11/08/2016 08:49:48 PM · #70
Bumping this because apparently some people are not aware that the rules were changes several months ago after much discussion -- maybe this will clarify the what/how/why of some of the changes.
11/09/2016 08:02:02 AM · #71
Originally posted by GeneralE:

Bumping this because apparently some people are not aware that the rules were changes several months ago after much discussion -- maybe this will clarify the what/how/why of some of the changes.

If you're going to bump this thread as an intentional misrepresentation of my otherwise clear post in the other thread, it would be fair to also inform readers that the rules (as stated in Bear's original post at the top of this thread) are not actually being enforced.
11/09/2016 08:18:11 AM · #72
Originally posted by GeneralE:

Bumping this because apparently some people are not aware that the rules were changes several months ago after much discussion -- maybe this will clarify the what/how/why of some of the changes.
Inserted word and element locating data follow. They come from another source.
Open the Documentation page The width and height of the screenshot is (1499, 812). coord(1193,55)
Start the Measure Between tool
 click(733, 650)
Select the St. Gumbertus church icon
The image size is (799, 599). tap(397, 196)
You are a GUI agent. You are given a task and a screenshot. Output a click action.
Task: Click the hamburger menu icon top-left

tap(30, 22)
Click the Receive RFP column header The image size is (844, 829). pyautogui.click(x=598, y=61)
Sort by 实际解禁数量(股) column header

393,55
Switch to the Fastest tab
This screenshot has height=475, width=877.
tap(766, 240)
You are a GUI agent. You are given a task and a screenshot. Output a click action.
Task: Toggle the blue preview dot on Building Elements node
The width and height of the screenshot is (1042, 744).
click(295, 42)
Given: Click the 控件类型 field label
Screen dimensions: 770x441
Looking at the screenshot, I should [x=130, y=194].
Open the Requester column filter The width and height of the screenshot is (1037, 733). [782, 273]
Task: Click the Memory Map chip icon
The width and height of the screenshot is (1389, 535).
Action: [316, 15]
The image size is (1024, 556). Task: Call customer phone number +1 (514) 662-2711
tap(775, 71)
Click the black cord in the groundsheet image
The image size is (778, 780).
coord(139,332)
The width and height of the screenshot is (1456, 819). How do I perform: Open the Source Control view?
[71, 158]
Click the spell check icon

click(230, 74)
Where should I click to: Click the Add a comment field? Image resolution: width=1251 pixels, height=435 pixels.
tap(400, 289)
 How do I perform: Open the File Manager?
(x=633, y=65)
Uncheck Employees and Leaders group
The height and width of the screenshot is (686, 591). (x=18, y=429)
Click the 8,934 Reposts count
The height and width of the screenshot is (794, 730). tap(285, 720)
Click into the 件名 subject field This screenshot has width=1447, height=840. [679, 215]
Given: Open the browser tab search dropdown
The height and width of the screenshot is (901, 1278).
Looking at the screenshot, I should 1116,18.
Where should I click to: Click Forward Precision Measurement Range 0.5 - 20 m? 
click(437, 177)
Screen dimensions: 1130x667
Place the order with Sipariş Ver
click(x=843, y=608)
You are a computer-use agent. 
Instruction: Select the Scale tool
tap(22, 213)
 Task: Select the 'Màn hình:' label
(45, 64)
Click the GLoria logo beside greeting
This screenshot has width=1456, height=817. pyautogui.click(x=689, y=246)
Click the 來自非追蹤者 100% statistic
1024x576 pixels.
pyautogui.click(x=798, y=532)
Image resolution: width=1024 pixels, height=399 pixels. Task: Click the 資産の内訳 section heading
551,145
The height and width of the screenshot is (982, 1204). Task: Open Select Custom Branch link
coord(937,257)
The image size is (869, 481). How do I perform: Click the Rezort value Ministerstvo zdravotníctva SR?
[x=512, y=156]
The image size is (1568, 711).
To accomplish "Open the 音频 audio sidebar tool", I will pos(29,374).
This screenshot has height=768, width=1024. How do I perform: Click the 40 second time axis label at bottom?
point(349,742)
I was perfectly aware that the rules had been changed, I can see that from the dates mentioned in the rules section of this website. What I was not aware of was the existence of forum posts where the rules have been interpreted by regulars, to become quite far removed from what is stated in the rules section.
11/09/2016 11:04:17 AM · #73
Originally posted by riot:

Originally posted by GeneralE:

Bumping this because apparently some people are not aware that the rules were changes several months ago after much discussion -- maybe this will clarify the what/how/why of some of the changes.

If you're going to bump this thread as an intentional misrepresentation of my otherwise clear post in the other thread, it would be fair to also inform readers that the rules (as stated in Bear's original post at the top of this thread) are not actually being enforced.


There are a couple of inaccuracies about your interpretation. The portions of the rule you bolded refer to cloning out features from an image and replacing them "what would have been there" had the element not existed in the first place. Such as removing a garbage can on a lawn, and replacing it with the lawn "beneath" it. "Added features" has also been eliminated.

Filters have always been allowed. The new rules have moved us away from the gray areas where the burden of deciding where the "too much" line is on the shoulders of SC. It is now up to voters to decide what is and isn't "too much", and have your scores reflect that position.

The new rules were also rolled out with the caveat that if at any time membership felt the rules had become too lax, or other issues surfaced, that we would all discuss it and SC would make any amendments in the event the majority felt were needed.
11/09/2016 11:47:38 AM · #74
Okay, now I'm totally confused. I need a PDF manual to remember what is and what isn't accepted. I really and truly wish there could be clear set of rules. I hope I am not the only one who feels this way. If the SC would like I would be willing to work on something in PDF form we could go by that is clearly laid out.
11/09/2016 11:53:30 AM · #75
Originally posted by Cyrilda:

Okay, now I'm totally confused. I need a PDF manual to remember what is and what isn't accepted. I really and truly wish there could be clear set of rules. I hope I am not the only one who feels this way. If the SC would like I would be willing to work on something in PDF form we could go by that is clearly laid out.


Not sure why you're confused. The current editing rule sets are here. They have been greatly simplified are MUCH easier to understand than the ones immediately preceding them.

And there's no need for a PDF. You can print them out if you need to see them on paper.